I'm still learning myself, but I think you've got your figures a little mixed up.
Assuming your mic capsules are at the top and the sound source is at the top (not the bottom), ORTF, DIN and DIN(a) all involve separating your microphones into a sorta 'toes pointed outward' manner.
<Sound Source>
\ /
ORTF has 120 degree's of angle between the mics and the capsules are 17 cm apart.
DIN has 90 degree's of angle between the mics and the capsules are 20cm apart.
DIN(a) also has 90 degree's of angle between the mics, but the capsules are 17 cm apart.
Your right-hand example, or toes pointed in configuration, is called the X-Y or coincident mic'ing technique.
<Sound Source>
/ \
In this technique, the mics are aligned so that they also may have a 90 degree or 120 degree angle, but the capsules are aligned so that one is directly above the other vertically.
The goal for ORTF, DIN, and DIN(a) is for the sound to arrive at the capsules from the L and R speakers at a slightly different time...and this is similar to how our ears work...there is a slight delay between the time that sound from a single point source gets to each ear. Our brain understands and interprets that delay. Coincidently, if you haven't figured out the logic, 17cm - 20cm is the distance between most peoples' ears.

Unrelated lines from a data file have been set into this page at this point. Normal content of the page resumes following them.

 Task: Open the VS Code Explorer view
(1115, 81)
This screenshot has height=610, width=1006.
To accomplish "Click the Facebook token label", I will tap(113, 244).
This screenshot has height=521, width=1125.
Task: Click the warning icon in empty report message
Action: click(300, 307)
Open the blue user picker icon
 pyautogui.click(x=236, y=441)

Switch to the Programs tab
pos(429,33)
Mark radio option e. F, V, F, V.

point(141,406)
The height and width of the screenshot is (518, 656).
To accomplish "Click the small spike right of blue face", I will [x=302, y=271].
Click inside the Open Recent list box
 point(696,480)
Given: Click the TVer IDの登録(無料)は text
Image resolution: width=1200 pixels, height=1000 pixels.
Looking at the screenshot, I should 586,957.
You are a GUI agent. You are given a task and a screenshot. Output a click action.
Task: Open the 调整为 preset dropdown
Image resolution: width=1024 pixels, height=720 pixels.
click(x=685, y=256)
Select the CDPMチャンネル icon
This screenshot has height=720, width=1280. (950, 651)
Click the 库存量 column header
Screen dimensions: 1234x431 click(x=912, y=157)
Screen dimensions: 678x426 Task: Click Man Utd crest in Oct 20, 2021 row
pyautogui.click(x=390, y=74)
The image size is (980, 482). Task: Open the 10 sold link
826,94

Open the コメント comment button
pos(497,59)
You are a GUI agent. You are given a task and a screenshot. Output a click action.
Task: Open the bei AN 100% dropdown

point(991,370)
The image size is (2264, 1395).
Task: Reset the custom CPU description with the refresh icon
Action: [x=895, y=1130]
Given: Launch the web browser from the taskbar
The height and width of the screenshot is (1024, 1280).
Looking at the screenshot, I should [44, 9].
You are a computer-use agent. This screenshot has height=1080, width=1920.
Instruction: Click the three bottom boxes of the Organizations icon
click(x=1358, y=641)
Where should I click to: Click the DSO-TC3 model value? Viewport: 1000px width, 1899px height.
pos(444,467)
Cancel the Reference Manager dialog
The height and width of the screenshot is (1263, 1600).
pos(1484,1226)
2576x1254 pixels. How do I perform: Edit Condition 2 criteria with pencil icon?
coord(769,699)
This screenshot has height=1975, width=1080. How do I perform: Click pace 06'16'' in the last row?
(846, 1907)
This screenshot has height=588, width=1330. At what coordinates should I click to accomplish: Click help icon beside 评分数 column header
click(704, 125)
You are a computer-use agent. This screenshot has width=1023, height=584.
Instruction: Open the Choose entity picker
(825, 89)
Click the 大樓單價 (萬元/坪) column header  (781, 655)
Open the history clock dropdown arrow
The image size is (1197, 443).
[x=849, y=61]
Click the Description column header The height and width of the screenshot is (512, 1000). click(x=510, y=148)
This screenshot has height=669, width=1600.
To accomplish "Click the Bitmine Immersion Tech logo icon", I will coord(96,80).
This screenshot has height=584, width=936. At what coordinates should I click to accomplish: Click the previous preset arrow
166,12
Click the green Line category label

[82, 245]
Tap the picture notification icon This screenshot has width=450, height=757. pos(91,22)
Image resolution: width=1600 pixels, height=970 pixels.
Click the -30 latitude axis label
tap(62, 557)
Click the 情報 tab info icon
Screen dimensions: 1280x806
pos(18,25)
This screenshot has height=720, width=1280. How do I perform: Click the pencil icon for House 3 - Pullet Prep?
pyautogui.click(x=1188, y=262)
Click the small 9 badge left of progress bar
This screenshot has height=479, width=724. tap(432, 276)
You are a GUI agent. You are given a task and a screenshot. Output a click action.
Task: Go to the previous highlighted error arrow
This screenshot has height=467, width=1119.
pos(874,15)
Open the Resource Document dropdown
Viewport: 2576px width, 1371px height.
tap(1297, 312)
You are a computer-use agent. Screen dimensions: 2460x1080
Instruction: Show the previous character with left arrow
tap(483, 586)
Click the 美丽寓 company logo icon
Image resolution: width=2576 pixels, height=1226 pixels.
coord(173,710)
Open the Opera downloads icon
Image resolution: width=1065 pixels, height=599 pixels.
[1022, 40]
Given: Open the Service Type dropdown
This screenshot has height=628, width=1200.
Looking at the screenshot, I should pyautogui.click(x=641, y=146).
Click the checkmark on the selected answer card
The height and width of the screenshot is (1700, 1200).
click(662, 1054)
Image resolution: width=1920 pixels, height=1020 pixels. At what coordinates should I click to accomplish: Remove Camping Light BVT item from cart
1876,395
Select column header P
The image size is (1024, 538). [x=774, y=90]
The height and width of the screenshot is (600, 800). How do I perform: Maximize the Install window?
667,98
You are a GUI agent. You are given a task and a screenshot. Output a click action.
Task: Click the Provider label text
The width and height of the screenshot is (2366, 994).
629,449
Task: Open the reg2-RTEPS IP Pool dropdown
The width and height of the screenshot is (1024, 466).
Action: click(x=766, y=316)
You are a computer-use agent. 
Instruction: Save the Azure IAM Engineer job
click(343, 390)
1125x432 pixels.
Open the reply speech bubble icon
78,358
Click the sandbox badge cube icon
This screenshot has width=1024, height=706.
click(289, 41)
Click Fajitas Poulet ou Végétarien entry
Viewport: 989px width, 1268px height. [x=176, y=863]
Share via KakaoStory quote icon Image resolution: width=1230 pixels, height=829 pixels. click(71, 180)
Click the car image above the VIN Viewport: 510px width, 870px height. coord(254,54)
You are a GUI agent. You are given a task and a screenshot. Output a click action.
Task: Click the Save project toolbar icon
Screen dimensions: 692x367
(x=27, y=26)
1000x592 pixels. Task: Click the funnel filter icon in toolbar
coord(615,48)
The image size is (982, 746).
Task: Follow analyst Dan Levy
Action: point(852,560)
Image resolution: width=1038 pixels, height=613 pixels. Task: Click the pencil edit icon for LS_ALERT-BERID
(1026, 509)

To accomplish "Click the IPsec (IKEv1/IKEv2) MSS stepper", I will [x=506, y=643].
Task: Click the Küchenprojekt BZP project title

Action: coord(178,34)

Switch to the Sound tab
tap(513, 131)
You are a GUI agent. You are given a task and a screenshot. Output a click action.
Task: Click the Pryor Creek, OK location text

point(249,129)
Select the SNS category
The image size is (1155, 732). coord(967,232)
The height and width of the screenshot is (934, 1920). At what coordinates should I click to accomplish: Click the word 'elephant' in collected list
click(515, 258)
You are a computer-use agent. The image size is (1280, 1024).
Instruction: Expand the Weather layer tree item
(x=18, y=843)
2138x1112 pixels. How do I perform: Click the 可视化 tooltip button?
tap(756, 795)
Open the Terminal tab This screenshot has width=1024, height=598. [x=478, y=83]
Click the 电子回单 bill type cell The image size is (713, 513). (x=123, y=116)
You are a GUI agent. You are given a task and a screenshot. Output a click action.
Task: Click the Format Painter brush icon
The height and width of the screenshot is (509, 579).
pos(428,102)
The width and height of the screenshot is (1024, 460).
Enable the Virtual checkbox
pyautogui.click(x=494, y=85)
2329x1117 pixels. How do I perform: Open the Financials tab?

The goal for X-Y is to make have the sound waves from both speakers arrive at both capsules at the exact same time. In this situation, there is no time delay on our final recording between the two mics (unless of course the sound is coming from above or below the mics.)
Generally, people on this list prefer the first three methods to X-Y because it's more natural sounding and usually can provide a better stereo image with nice separation if the PA is stereo mixed...or if there's no PA and you're just close to the stage and want to have the feel for...say...guitar left, drums center, and bass right. Having said this, there are plenty of X-Y lovers on this list, so as always, the best advice is that you should experiment with your own gear and come to your own conclusions.
The rule of thumb is that ORTF is most popular outdoor where there's not as much reverberant sounds, where DIN and DIN(a) are used indoors. DIN and DIN(a) have the 90 degree angle, which vs 120 would tend to minimize the amount of sound that's coming from bounced sources instead of directly from the stage. ORTF is also popular when you know that the venue has great sound...and you'd like to simulate the overall sound in the venue as closely as possible.
Worthy of mention is another technique called NOS. In NOS, the mics are also separated by 90 degress angle, but they're 30cm apart. I've never tried NOS, but my understanding is that this technique attempts to further accentuate stereo imaging, but the downside is that many recordings will end up with a 'hole' in the middle.